Print the line that has "Choose the PLY NIRVANA PLUS 040 swatch" in it, then every remaining line of the data, exactly and without anything extra.
(DATA Opens)
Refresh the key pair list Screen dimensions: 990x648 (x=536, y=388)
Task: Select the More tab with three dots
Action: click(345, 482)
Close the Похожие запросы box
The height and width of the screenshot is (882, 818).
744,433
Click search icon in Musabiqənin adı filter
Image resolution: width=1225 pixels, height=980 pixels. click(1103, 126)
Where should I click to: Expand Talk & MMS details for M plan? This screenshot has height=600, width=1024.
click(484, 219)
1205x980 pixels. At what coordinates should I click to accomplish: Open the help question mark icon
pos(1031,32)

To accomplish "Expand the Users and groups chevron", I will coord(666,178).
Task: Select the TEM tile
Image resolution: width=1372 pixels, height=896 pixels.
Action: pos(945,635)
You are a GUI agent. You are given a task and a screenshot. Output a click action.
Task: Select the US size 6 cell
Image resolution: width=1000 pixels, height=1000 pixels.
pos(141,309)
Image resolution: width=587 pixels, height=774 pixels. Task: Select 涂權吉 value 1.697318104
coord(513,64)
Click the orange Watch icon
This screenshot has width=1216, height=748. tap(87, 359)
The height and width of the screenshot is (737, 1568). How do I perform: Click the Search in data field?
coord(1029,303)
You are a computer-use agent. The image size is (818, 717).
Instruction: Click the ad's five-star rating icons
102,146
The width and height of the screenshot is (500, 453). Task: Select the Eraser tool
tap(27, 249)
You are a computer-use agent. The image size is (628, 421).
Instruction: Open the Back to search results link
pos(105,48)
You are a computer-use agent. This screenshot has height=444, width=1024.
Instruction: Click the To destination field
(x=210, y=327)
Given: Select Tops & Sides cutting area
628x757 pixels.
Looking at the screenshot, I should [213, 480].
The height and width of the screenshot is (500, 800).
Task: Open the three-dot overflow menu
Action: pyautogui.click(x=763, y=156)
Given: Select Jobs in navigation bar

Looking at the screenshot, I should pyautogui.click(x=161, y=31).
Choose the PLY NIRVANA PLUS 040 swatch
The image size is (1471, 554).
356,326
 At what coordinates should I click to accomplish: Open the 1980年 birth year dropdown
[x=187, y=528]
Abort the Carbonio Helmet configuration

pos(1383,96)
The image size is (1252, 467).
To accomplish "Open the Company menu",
(DATA Closes)
EXERCISE RESPONSE ::
Choose the PLY NIRVANA PLUS 040 swatch
The image size is (1471, 554).
356,326
 At what coordinates should I click to accomplish: Open the 1980年 birth year dropdown
[x=187, y=528]
Abort the Carbonio Helmet configuration

pos(1383,96)
The image size is (1252, 467).
To accomplish "Open the Company menu",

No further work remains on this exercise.